In this guide we introduce neural networks for classification, and using Keras, we will begin to try solving problems and datasets that are much bigger than the toy datasets like Iris we have used so far. In this notebook, we will define classification and introduce several innovations we have to make in order to do it correctly, and we will also use two large standard datasets which have been used by machine learning scientists for many years: MNIST and CIFAR-10.
Classification is a task in which all data points are assigned some discrete category. For regression of a single output variable, we have a single output neuron, as we have seen in previous notebooks. For doing multi-class classification, we instead have an output neuron for each of the possible classes, and say that the predicted output is the one corresponding to the neuron which has the highest output value. For example, given the task of classifying images of handwritten digits (which we will introduce later), we might build a neural network like the following, having 10 output neurons for each of the 10 digits.
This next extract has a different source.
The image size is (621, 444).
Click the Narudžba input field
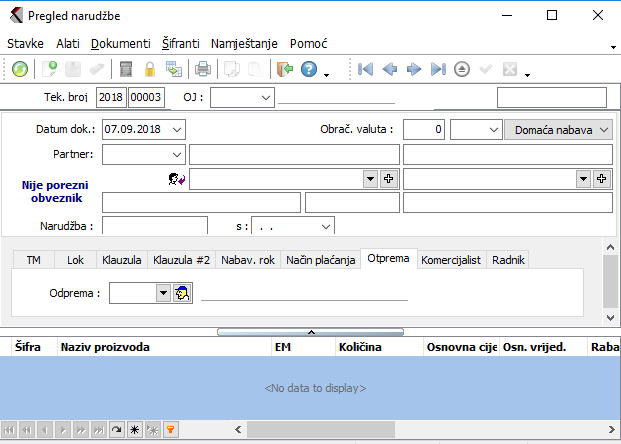pos(154,226)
Before trying out neural networks for classification, we have to introduce two new concepts: the softmax function, and cross-entropy loss.
So far, we have learned about one activation function, that of the sigmoid function. We saw that we use this typically in all the layers of a neural network except the output layer, which is usually left linear (without an activation function) for the task of regression. But in classification, it is very typical to output the final layer outputs through the softmax activation function. Given a final layer output vector $z$, the softmax function is defined as the following:
$$\sigma (\mathbf {z} )_{i}={\frac {e^{z_{i}}}{\sum _{i}e^{z_{i}}}}$$Where the denominator $\sum _{i=1}e^{z_{i}}$ is the sum over all the classes. Softmax squashes the output $z$, which is unbounded, to values between 0 and 1, and dividing it by the sum over all the classes means that the output sums to 1. This means we can interpret the output as class probabilities.
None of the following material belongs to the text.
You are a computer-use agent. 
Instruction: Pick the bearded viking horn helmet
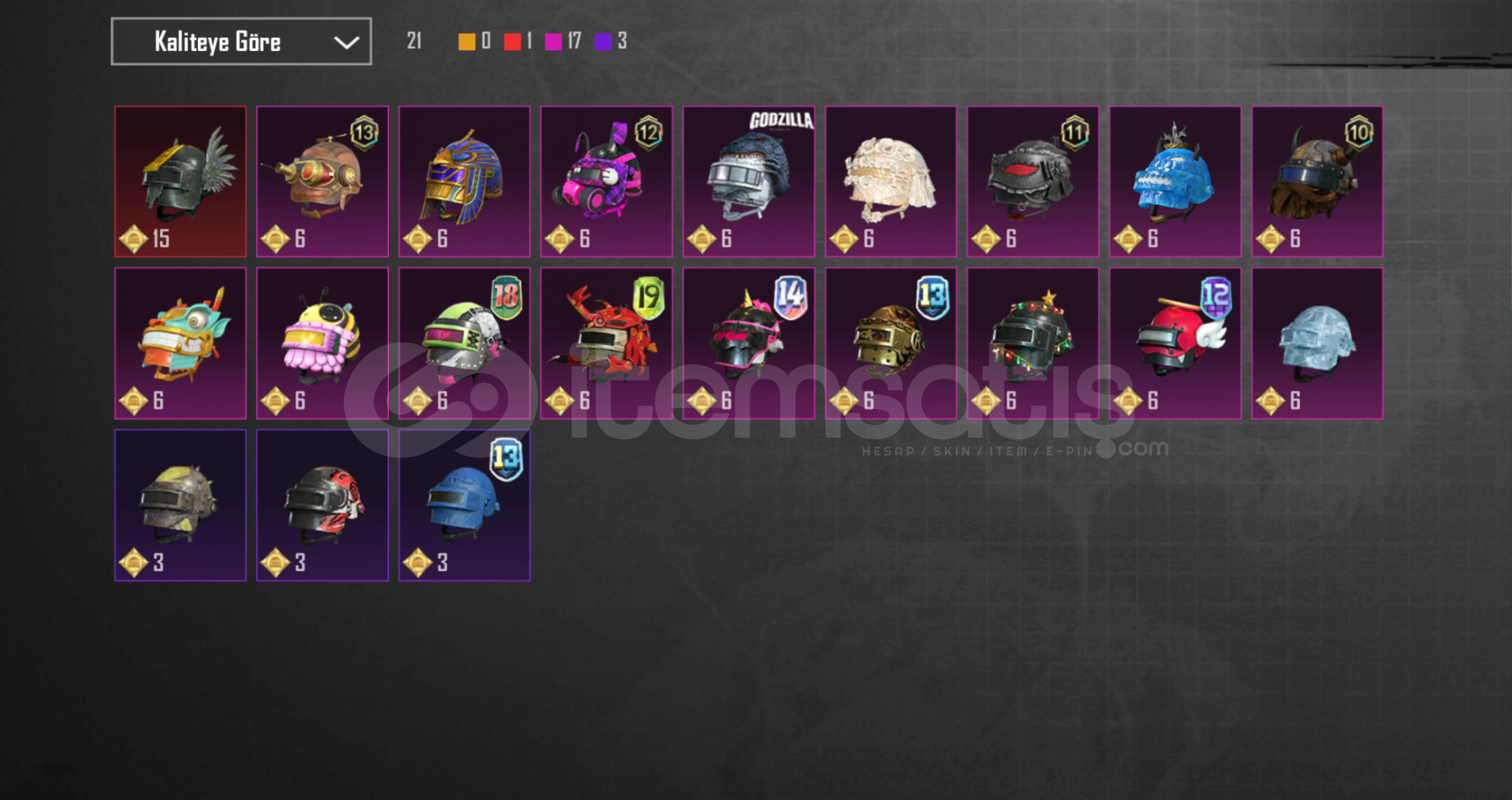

We will use the softmax activation for the classification output layer from here on out. A short example follows:
In [1]:
import matplotlib.pyplot as plt
import numpy as np
def softmax(Z):
Z = [np.exp(z) for z in Z]
S = np.sum(Z)
Z /= S
return Z
Z = [0.0, 2.3, 1.0, 0, 5.3, 0.0]
y = softmax(Z)
print("Z =", Z)
print("y =", y)
We were given a length-6 vector $Z$ containing the values $[0.0, 2.3, 1.0, 0, 8.3, 0.0]$. We ran it through the softmax function, and we plot it below:
In [2]:
plt.bar(range(len(y)), y)
Out[2]:
Notice that because of the exponential nature of $e$, the 5th value in $Z$, 5.3, has an over 90% probability. Softmax tends to exaggerate the differences in the original output.
We introduced loss functions in the last guide, and we used the simple mean-squared error (MSE) function to evaluate the performance of our network. While MSE works nicely for regression, and can work for classification as well, it is generally not preferred for classification, because class variables are not naturally continuous and therefore, the MSE error, being a continuous value is not exactly relevant or "natural." Instead, what scientists generally prefer for classification is categorical cross-entropy loss.
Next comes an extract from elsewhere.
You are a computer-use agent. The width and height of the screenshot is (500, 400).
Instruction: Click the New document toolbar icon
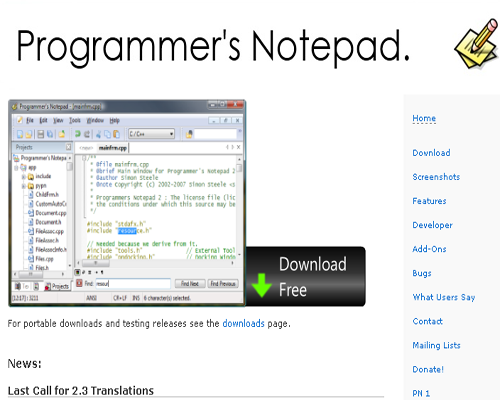20,134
A discussion or derivation of cross-entropy loss is beyond the scope of this class but a good introduction to it can be found here. A discussion of what makes it superior to MSE for classification can be found here. We will just focus on its properties instead.
Letting $y_i$ denote the ground truth value of class $i$, and $\hat{y}_i$ be our prediction of class $i$, the cross-entropy loss is defined as:
$$ H(y, \hat{y}) = -\sum_{i} y_i \log \hat{y}_i $$If the number of classes is 2, we can expand this:
$$ H(y, \hat{y}) = -{(y\log(\hat{y}) + (1 - y)\log(1 - \hat{y}))}\ $$Notice that as our probability for the predicting the correct class approaches 1, the cross-entropy approaches 0. For example, if $y=1$, then as $\hat{y}\rightarrow 1$, $H(y, \hat{y}) \rightarrow 0$. If our probability for the correct class approaches 0 (the exact wrong prediction), e.g. if $y=1$ and $\hat{y} \rightarrow 0$, then $H(y, \hat{y}) \rightarrow \infty$.
This is true in the more general $M$-class cross-entropy loss as well, $ H(y, \hat{y}) = -\sum_{i} y_i \log \hat{y}_i $, where if our prediction is very close to the true label, then the entropy loss is close to 0, whereas the more dissimilar the prediction is to the true class, the higher it is.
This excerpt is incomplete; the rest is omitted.